• **LIST OF TASKS**:
[1] Please restate the paragraph beginning "Strack might have been wiser" from the whistleblower passage as a short bulleted list, keeping its main facts.
[2] Summarize the whistleblower passage in two sentences.
[3] Carry on the whistleblower passage from its final sentence.

• **SUPPLIED PASSAGE**:
════════

The contractor delivered “miserable” quality, and delivered late. But instead of demanding contractual penalties, Strack said, his superiors agreed to a revision of the contract, which led to cost overruns of 58 percent.

Strack might have been wiser to keep his mouth shut, for that was the start of his professional decline. OLAF dealt with the case rather listlessly. On 5 February 2004 the investigation was closed. The allegations, the final report concluded, were not sufficient to warrant disciplinary action. Now Strack, the alleged informer, swung into the sights of his chiefs.

A change of workplace didn’t help. The official staff evaluation he received was negative. Strack, the evaluation said, was unable to motivate employees. He received zero promotion points. “I realised then that my career was in the trash can,” he says.

On 1 March 2004 Strack broke down crying in a meeting. That was his last day at work. His former wife told him but not to pursue the matter any further, but Strack mustered his strength for the struggle to be rehabilitated. His life took a Kafkaesque turn. Now he is on early retirement, and the EU Commission has recognised his illness as work-related.

In the hearing in the meeting room of the Audit Committee this May there were only a few deputies. One was Inge Grässle, a European MEP for the CDU. One of her missions is to combat fraud in the EU. “I’ve always believed in going through the official channels,” she says. But this has changed since she first came to Brussels eight years ago. Back then they did not know the word “whistleblower”, the term for employees in companies or public agencies that call attention to mismanagement or worse.

EU has not yet joined the Convention on Human Rights

In the meantime Inge Grässle has learned of a number of similar cases, as people came to her with briefcases bulging with documents. “Each meeting shocked me all over again.” Recently she spoke with “extremely honourable” EU officials about which persons they would report on any suspicion of corruption. The response was always the same: “Never the higher-ups.”

════════

• **Records**:

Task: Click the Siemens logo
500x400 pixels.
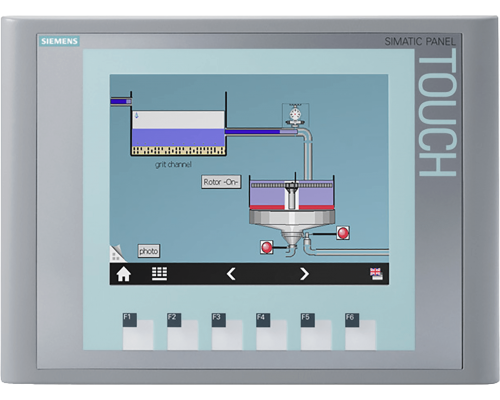Action: click(x=59, y=41)
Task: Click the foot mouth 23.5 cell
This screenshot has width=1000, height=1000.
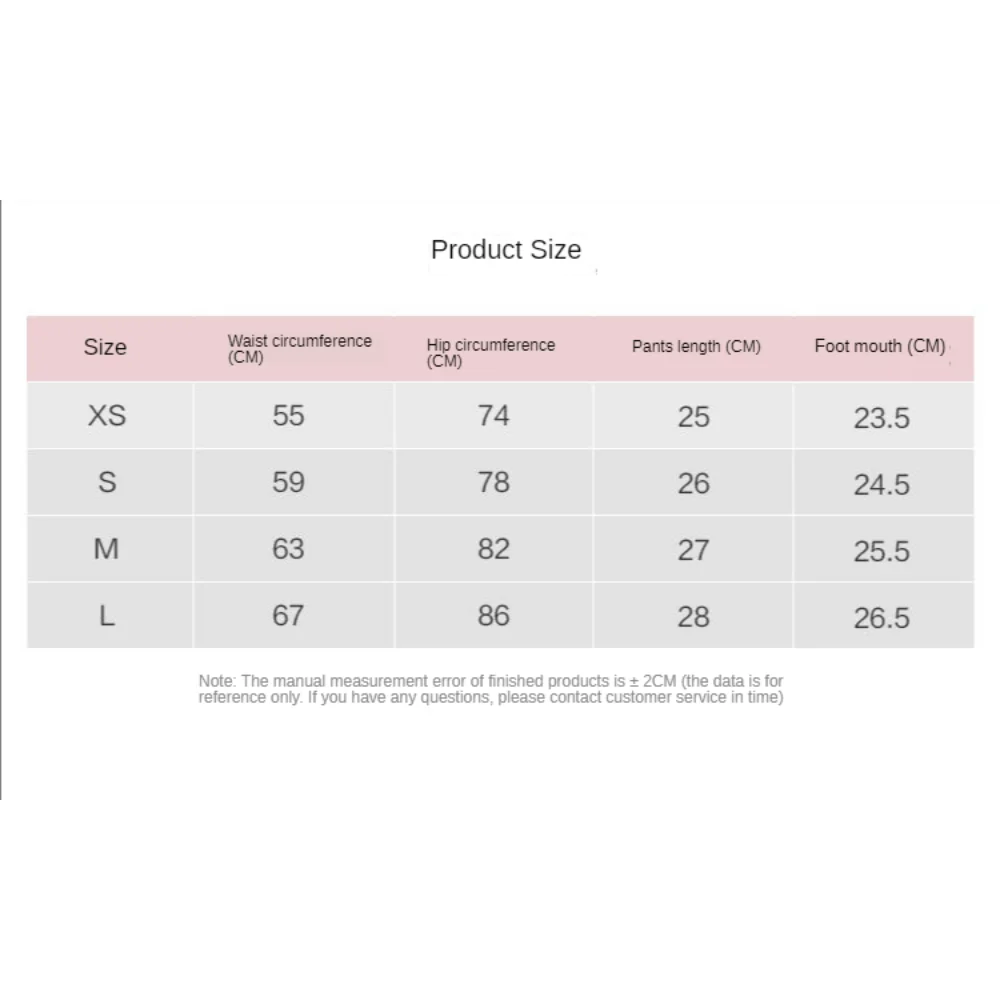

════════

• **ANSWER LIST**:
[1]
- Speaking out marked the start of Strack's professional decline.
- OLAF handled the case rather listlessly.
- The investigation was closed on 5 February 2004.
- The final report found the allegations insufficient to warrant disciplinary action.
- Strack, the alleged informer, then became a target of his chiefs.

[2] Strack said his superiors accepted a late, poor-quality contractor's work and revised the contract instead of demanding penalties, leading to 58 percent cost overruns; OLAF closed the case without disciplinary action, and Strack, who then received a negative evaluation and broke down at work on 1 March 2004, is now on early retirement with an illness the EU Commission recognizes as work-related. MEP Inge Grässle, who works to combat fraud in the EU, has since learned of many similar cases, and officials she spoke with said they would never report the higher-ups on suspicion of corruption.

[3]
In most cases, whistleblowers suffer the same fate as Strack. The contentious issue is never cleared up, and the huge bureaucracy turns against the troublemaker. “People are being broken,” Grässle says. In the end, their personal relationships and careers are destroyed, and they all become cases for the psychiatrist.” In recent years she has seen the number of whistleblowers in the EU fall off sharply.

In 2006 Guido Strack founded the Society of Whistleblowers Network, which has brought together 74 people. One is a former banker, three are former tax inspectors, and one is a geriatric nurse from Berlin. For years there in Berlin Brigitte Heinisch pointed to staff shortages and lack of hygiene in a home.

Nothing happened, and so she laid charges against her employer. In 2005 she was let go without notice. For years she complained unsuccessfully through the courts before her case was heard in July 2011 by the European Court of Human Rights. Her dismissal was found to be contrary to the fundamental right to freedom of opinion, and she was awarded compensation of €15,000.

Strack can only dream of that. As a EU official, the road to the Court of Human Rights in Strasbourg is barred to him. The EU, in contrast to its Member States, has not yet joined the Convention on Human Rights. Should Strack not give up at last, start a new life, look for another job? “Who would still want someone like me?” he asks. No, he’ll keep on fighting. He can’t help it. What he wants to know, in the end, is whether what he did almost ten years ago was right or wrong. Nine court proceedings are still pending.